Donald Trump gerät in der Ukraine-Affäre zunehmend in Erklärungsnöte – nur so sind seine Hasstiraden auf den ersten Zeugen aus dem Nationalen Sicherheitsrat zu verstehen. Trump wurde hinter den verschlossenen Türen des Kongresses von dem hochdekorierten US-Offizier schwer belastet.

Von Thilo Kößler | 30.10.2019
Alexander Vindman trifft ein zu einem Meeting hinter verschlossenen Türen am 29. Oktober 2019 in Washington
Sehr beunruhigt nach Trumps Telefonat mit Ukraine-Präsident Selinsky - Alexander Vindman (picture alliance / Pete Marovich)

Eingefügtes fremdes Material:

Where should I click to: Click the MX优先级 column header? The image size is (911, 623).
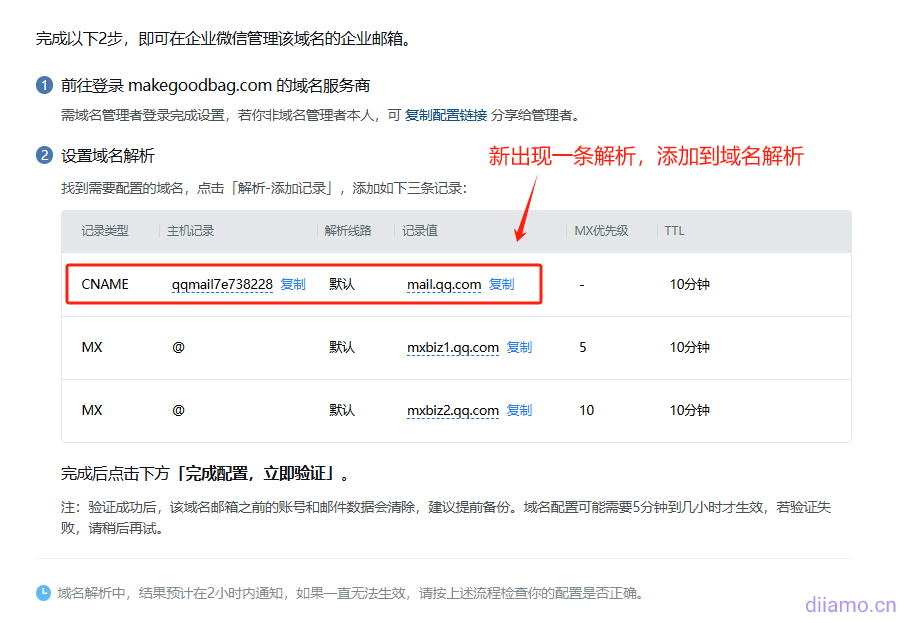601,231
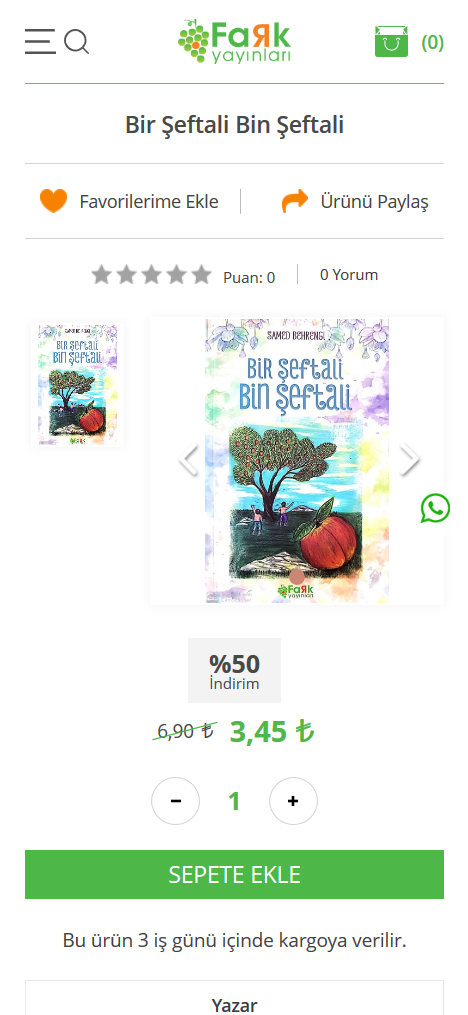Show next book image with right arrow

(410, 460)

Wenn die Twitter-Frequenz Donald Trumps etwas über sein Befinden aussagt, dann muss es schlecht um den Präsidenten bestellt gewesen sein: In einer nicht endenden Flut von Tweets und Retweets beschimpfte Trump den Zeugen noch vor dessen Erscheinen im Kongress. Er sei ein "Never Trumper", ein republikanischer Gegner seiner Präsidentschaft.

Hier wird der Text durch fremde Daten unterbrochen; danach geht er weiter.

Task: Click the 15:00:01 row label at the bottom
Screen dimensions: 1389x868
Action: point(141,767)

Trump versuchte, die Glaubwürdigkeit des hochdekorierten Oberstleutnants der US-Armee in Abrede zu stellen, der bis heute ausgewiesener Ukraine-Experte im Nationalen Sicherheitsrat des Weißen Hauses ist. Er bezichtigte Alexander Vindman, das umstrittene Telefonat zwischen ihm und dem ukrainischen Staatschef Selenskyi gar nicht mitgehört zu haben. Dabei saß Vindman neben vielen anderen als Zuhörer im "Situation Room" des Weißen Hauses.

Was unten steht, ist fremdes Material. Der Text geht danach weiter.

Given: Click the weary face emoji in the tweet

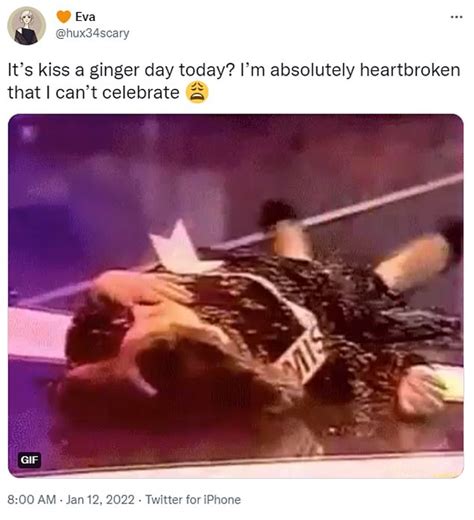Looking at the screenshot, I should coord(197,92).
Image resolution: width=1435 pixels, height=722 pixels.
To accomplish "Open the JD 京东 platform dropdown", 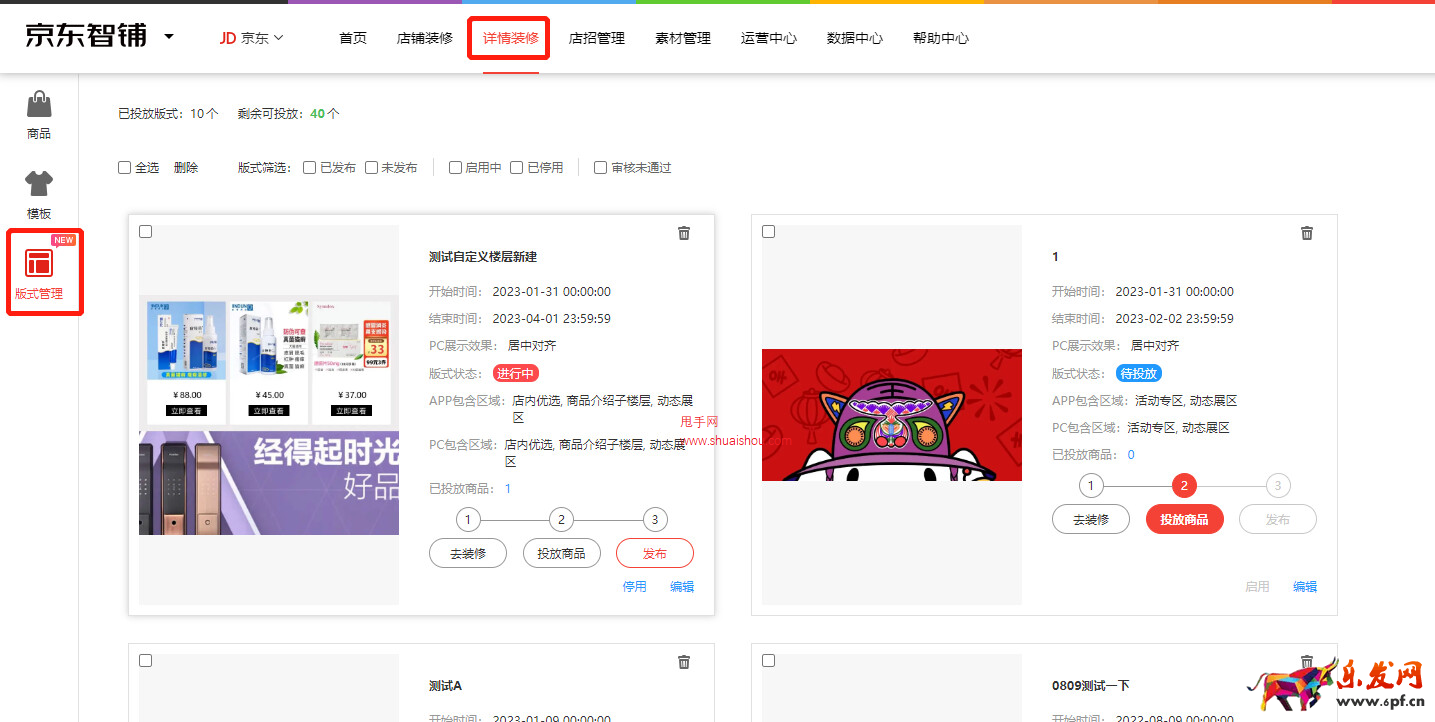I will (x=252, y=38).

Als Sohn ukrainischer Auswanderer ins Land gekommen
Etliche Republikaner griffen die aggressiven Äußerungen des Präsidenten begierig auf und zweifelten öffentlich die Loyalität des Zeugen an – schließlich sei er als dreijähriger Sohn ukrainischer Auswanderer ins Land gekommen. Das ging selbst republikanischen Parteifreunden zu weit. Die Abgeordnete Liz Cheney nannte es beschämend, Loyalität und Patriotismus eines Offiziers infrage zu stellen, der bei einem Kampfeinsatz im Irak schwer verletzt wurde und sein Leben für sein Land riskierte.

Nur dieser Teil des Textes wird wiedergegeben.